# Try it
Give back the line containing "Forside (59, 21)" along with every line after it, exactly, until the entries end.

# Task inputs
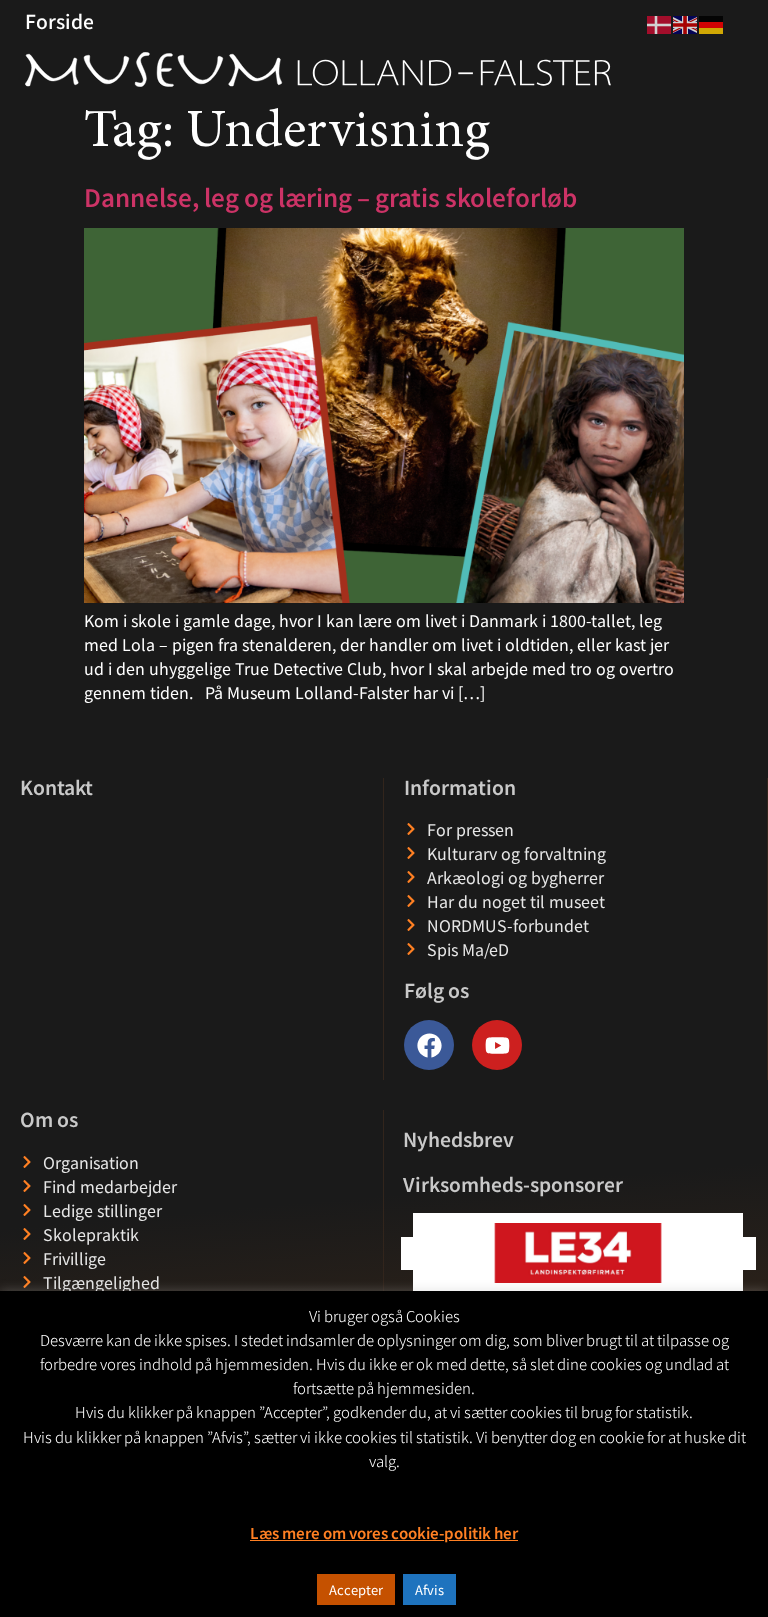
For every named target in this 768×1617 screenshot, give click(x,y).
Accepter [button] (356, 1589)
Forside (59, 21)
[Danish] (660, 22)
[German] (712, 22)
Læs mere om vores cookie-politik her (384, 1532)
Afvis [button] (429, 1589)
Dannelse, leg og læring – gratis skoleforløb (333, 196)
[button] (739, 1253)
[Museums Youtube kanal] (497, 1045)
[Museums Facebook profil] (429, 1045)
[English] (686, 22)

# Solved exercise
Forside (59, 21)
[Danish] (660, 22)
[German] (712, 22)
Læs mere om vores cookie-politik her (384, 1532)
Afvis [button] (429, 1589)
Dannelse, leg og læring – gratis skoleforløb (333, 196)
[button] (739, 1253)
[Museums Youtube kanal] (497, 1045)
[Museums Facebook profil] (429, 1045)
[English] (686, 22)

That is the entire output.